▸ Your assignment
Repeat nothing but the lines below running from the one containing "You are a computer-use agent. This" to the one containing "Task: Click the ArDrive name in quoted tweet". Keep both end lines.

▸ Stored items
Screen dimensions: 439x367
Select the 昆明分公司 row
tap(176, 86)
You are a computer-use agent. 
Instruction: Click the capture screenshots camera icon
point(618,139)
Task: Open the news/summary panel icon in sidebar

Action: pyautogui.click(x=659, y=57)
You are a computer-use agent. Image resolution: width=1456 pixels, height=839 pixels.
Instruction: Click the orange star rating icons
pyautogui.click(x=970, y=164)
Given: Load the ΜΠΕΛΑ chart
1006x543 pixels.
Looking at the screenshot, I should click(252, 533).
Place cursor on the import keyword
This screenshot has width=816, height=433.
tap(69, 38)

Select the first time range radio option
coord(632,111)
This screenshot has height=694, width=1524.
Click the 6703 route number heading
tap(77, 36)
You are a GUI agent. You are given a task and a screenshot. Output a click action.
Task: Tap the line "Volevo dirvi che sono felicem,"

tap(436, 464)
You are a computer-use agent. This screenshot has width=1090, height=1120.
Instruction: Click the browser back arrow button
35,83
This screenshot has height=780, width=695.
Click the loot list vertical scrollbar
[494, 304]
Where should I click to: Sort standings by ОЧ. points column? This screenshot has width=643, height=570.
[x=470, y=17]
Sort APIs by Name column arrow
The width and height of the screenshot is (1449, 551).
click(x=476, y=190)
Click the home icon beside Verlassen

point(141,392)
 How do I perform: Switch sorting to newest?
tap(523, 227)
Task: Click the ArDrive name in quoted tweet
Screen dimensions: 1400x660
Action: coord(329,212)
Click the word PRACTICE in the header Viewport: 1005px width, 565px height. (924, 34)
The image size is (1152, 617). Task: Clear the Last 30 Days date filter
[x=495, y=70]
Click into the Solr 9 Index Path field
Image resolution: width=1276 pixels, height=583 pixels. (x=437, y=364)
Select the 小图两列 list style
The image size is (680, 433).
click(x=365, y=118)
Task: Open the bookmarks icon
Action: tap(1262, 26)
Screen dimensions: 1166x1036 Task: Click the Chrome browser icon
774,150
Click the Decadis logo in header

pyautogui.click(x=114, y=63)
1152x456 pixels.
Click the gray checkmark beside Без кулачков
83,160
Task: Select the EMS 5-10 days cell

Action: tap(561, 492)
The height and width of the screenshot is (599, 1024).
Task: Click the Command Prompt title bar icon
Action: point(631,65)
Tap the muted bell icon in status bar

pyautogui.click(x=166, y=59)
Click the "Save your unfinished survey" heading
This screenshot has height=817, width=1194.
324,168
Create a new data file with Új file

▸ Response to the task
You are a computer-use agent. This screenshot has width=1090, height=1120.
Instruction: Click the browser back arrow button
35,83
This screenshot has height=780, width=695.
Click the loot list vertical scrollbar
[494, 304]
Where should I click to: Sort standings by ОЧ. points column? This screenshot has width=643, height=570.
[x=470, y=17]
Sort APIs by Name column arrow
The width and height of the screenshot is (1449, 551).
click(x=476, y=190)
Click the home icon beside Verlassen

point(141,392)
 How do I perform: Switch sorting to newest?
tap(523, 227)
Task: Click the ArDrive name in quoted tweet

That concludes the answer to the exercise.